Re: Microdata to RDF: First Editor's Draft (ACTION-6) from Gregg Kellogg on 2011-10-13 (public-html-data-tf@w3.org from October 2011)

From: Gregg Kellogg <gregg@kellogg-assoc.com>
Date: Thu, 13 Oct 2011 14:09:22 -0400
To: Jeni Tennison <jeni@jenitennison.com>
CC: "public-html-data-tf@w3.org" <public-html-data-tf@w3.org>
Message-ID: <BB2E195F-D0FF-473C-9FD2-3E43B7BC6A36@greggkellogg.net>
On Oct 13, 2011, at 9:57 AM, Jeni Tennison wrote:

> Gregg,
> 
> On 12 Oct 2011, at 20:26, Gregg Kellogg wrote:
>> I have created a draft of the Microdata to RDF transformation and uploaded it to our Mercurial repository [1]. Note that the links to the draft go to the repository, and the actual draft can be used by selecting the "raw" form of the document [2]. (The lack of a current checked-out version of the Mercurial repository that can be used for direct references should be addressed at some point).
> 
> Thanks, that's looking good.
> 
>> Notable changes between this draft and the algorithm given in [3]:
>> 
>> * If a page has more than one top-level item, they are expressed in an RDF Collection to preserve original item order.
>> * If an item property has more than one value, all values are expressed in an RDF Collection to preserve original value order.
> 
> I think it might be worth, perhaps in the introduction, talking about how the goal for the mapping is to balance the preservation of information from the original microdata and the creation of idiomatic RDF. You might say something about how the results of the conversion may have to go through some level of vocabulary-specific mapping (which might include assigning datatypes to values, mapping collections to repeated properties and so on) after extraction. (Let me know if you want me to put words together for that).

Sure, I was focusing on the procedure rather than the procedural prose for now. Any suggestions for introductory, normative or other text that should go in are encouraged.

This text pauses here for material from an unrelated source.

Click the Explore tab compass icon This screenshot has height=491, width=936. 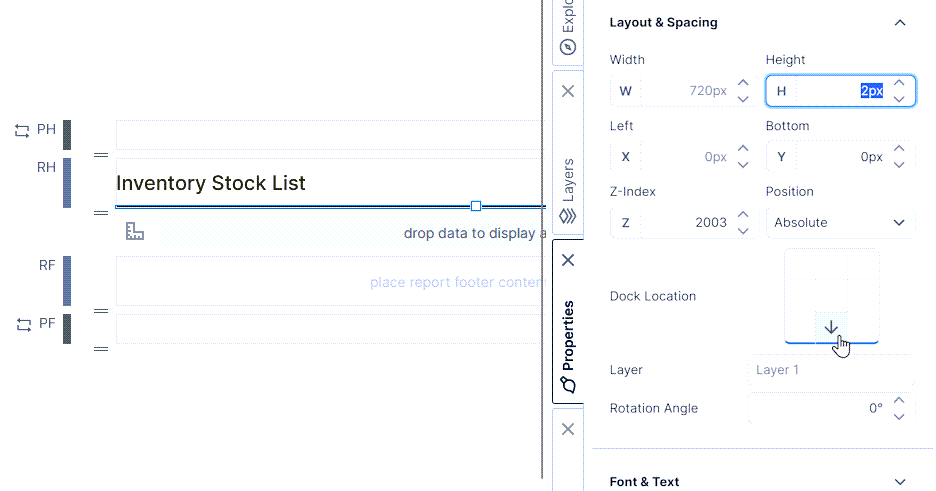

> The other thing about collections is that it looks as though you've based whether or not to create a collection for the values of a property purely on the values of the particular instance of the property. An alternative would be that if the property is used with multiple values *anywhere* in the page, it should create a collection (possibly with a single value) for consistency.
> 
> For example, if you have:
> 
>  <p itemscope itemtype="http://example.org/Book">
>    A Book written by <span itemprop="author">A.N. Author</span>
>  </p>
>  <p itemscope itemtype="http://example.org/Book">
>    Another Book written by <span itemprop="author">A.N. Author</span> and <span itemprop="author">A.N. Other</span>
>  </p>
> 
> then I think you should get:
> 
>  @prefix eg: <http://example.org/>
>  [] a eg:Book ;
>    eg:author ("A.N. Author") ;
>    .
>  [] a eg:Book ;
>    eg:author ("A.N. Author" "A.N. Other") ;
>    .
> 
> rather than:
> 
>  @prefix eg: <http://example.org/>
>  [] a eg:Book ;
>    eg:author "A.N. Author" ;
>    .
>  [] a eg:Book ;
>    eg:author ("A.N. Author" "A.N. Other") ;
>    .
> 
> What do you think?

Actually, this would be the only way to create multiple values of a property that weren't in a collection, so I'd rather keep it the way it is, but I can see your point. Note, on a separate list [7] that mfhepp worried about the use of collections at all, as that does not allow appropriate Good Relations mappings. We really need to solicit more input on the whole notion of preserving order through collections when deriving RDF from Microdata.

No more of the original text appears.